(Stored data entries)
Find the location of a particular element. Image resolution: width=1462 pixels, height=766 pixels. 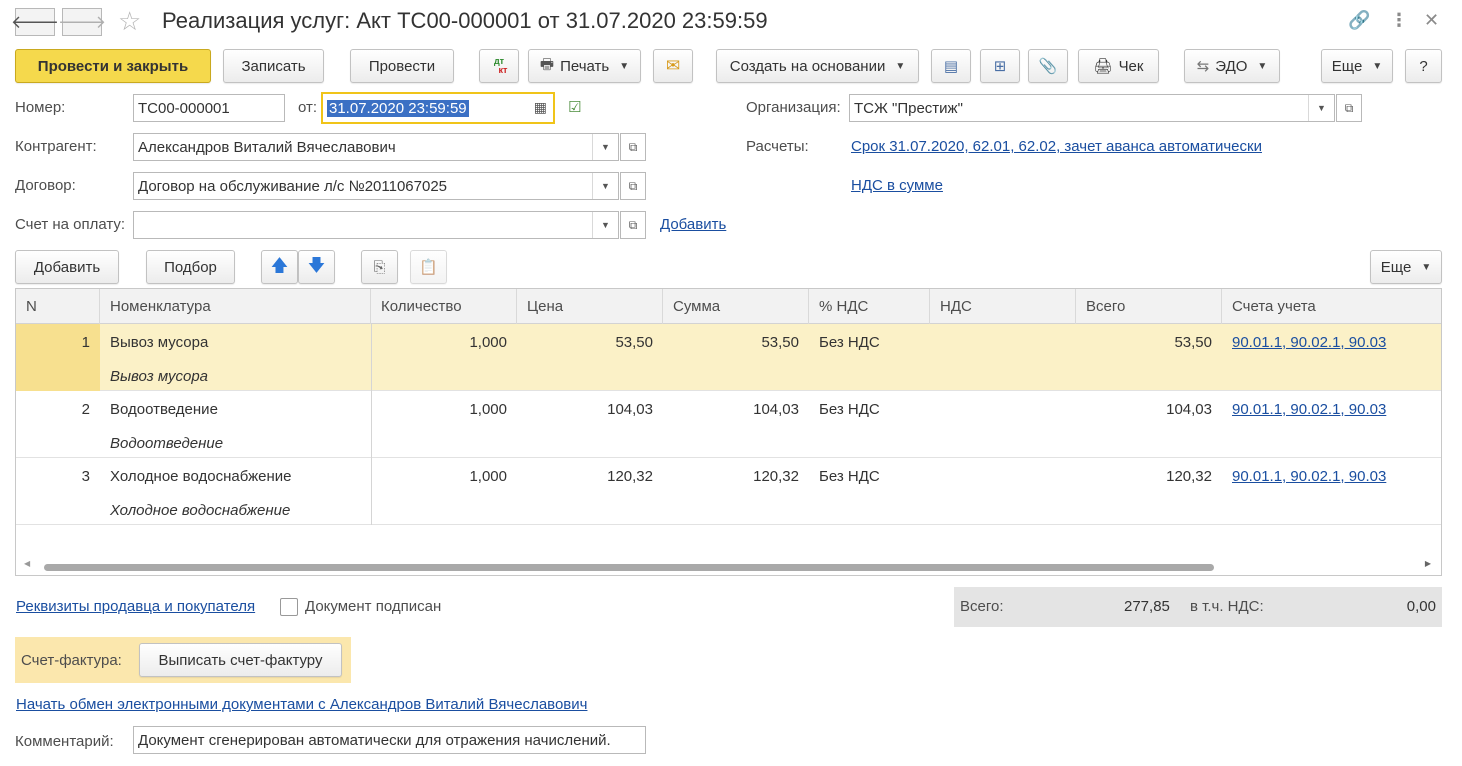

invoice-for-payment-field: ▼ is located at coordinates (376, 225).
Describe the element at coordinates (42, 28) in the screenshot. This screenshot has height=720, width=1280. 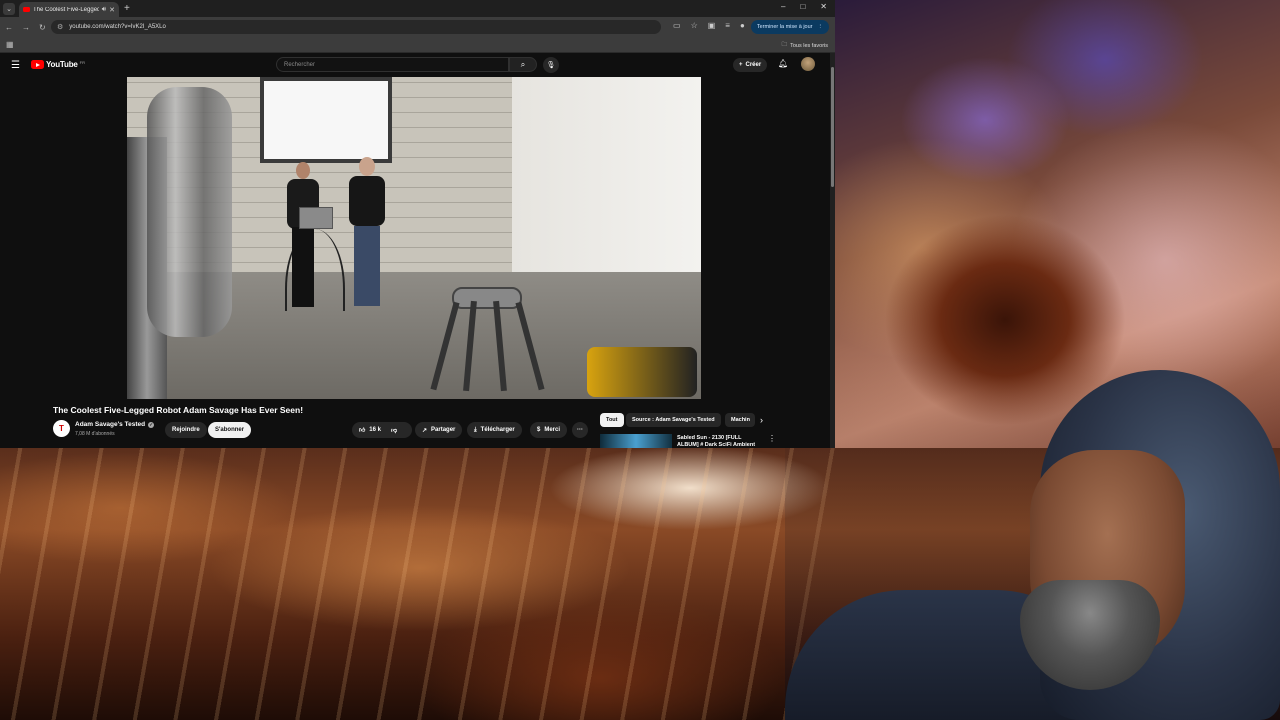
I see `reload-icon: ↻` at that location.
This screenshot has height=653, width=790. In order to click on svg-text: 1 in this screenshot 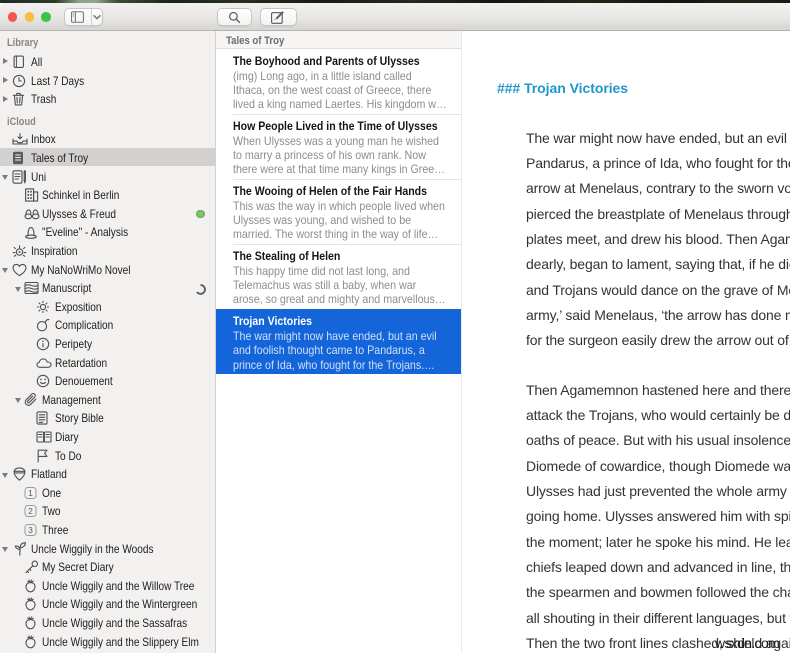, I will do `click(30, 493)`.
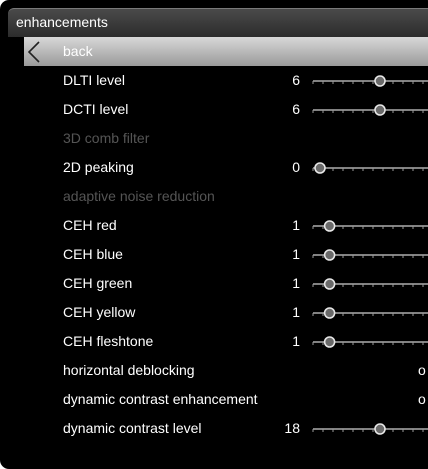  What do you see at coordinates (218, 22) in the screenshot?
I see `menu-header: enhancements` at bounding box center [218, 22].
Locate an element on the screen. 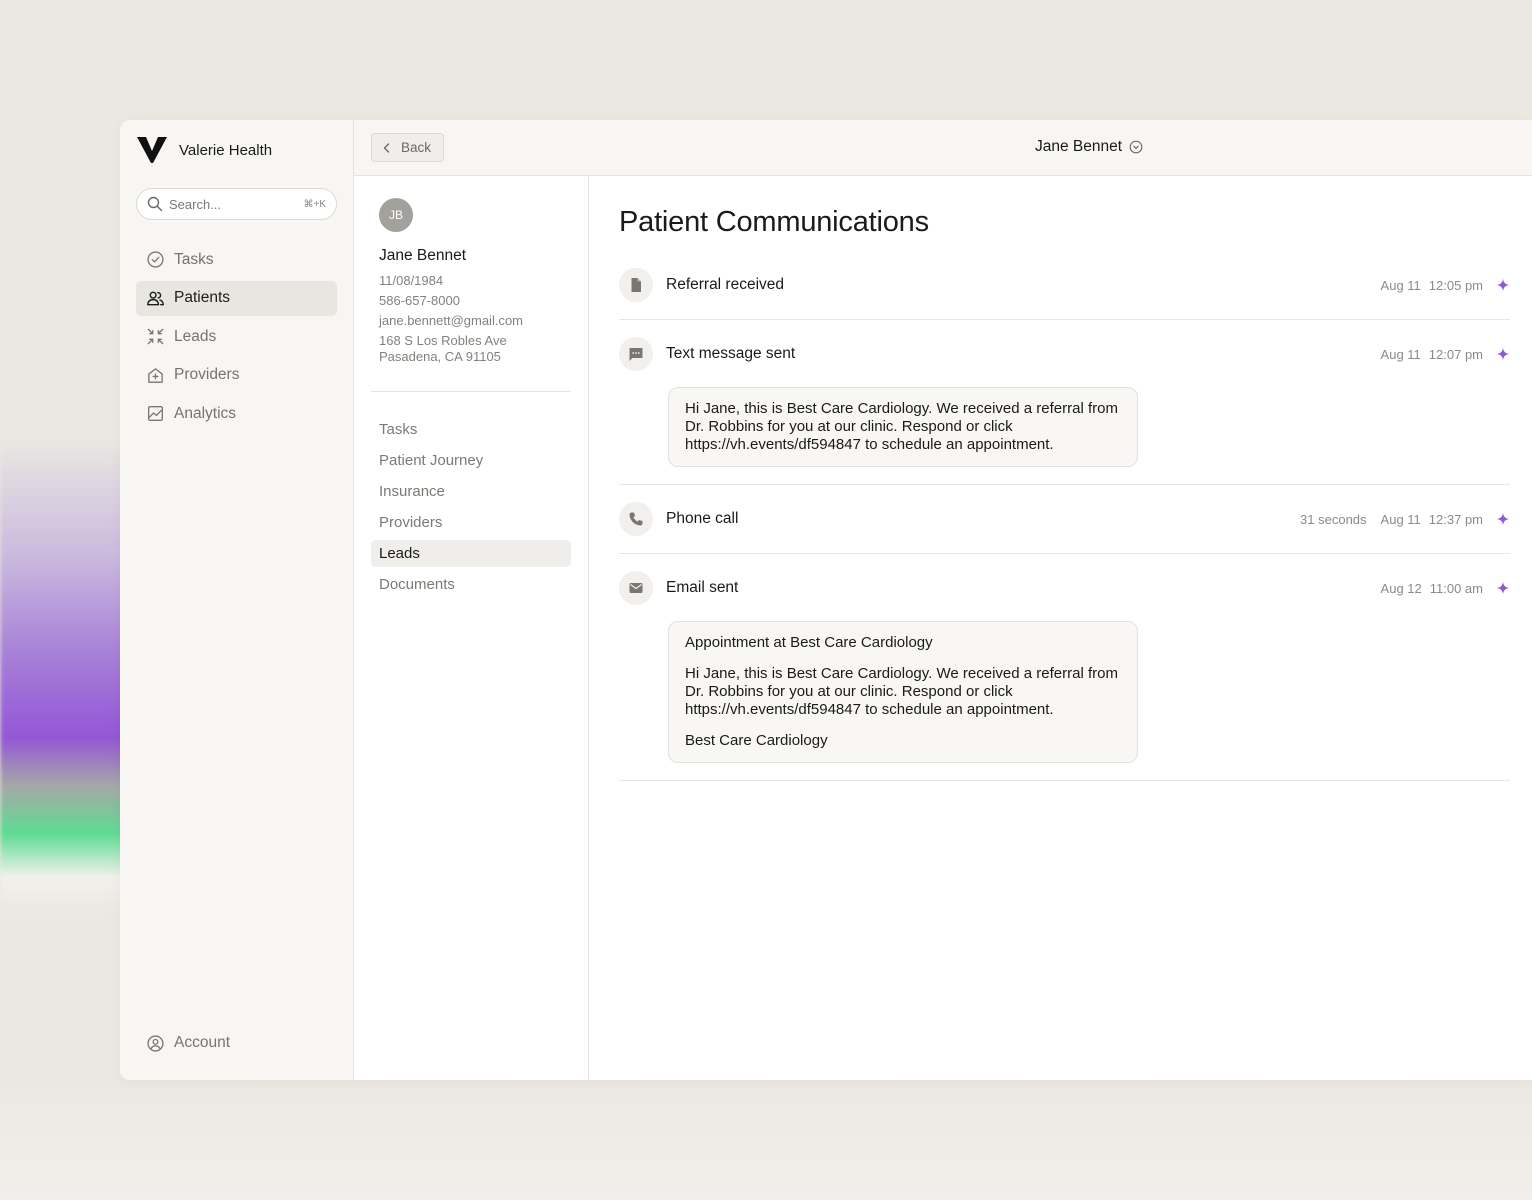 The width and height of the screenshot is (1532, 1200). communication-header: Text message sent Aug 11 12:07 pm is located at coordinates (1064, 354).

**EXERCISE INSTRUCTIONS:** Reproduce the lines from the start of the stored data entries through the line containing "at that location.", including that line, and leave out the pictures.

**ANSWER BOX:**
Find the location of a particular element. Image resolution: width=1462 pixels, height=766 pixels. 

invoice-for-payment-field: ▼ is located at coordinates (376, 225).
Describe the element at coordinates (42, 28) in the screenshot. This screenshot has height=720, width=1280. 
I see `reload-icon: ↻` at that location.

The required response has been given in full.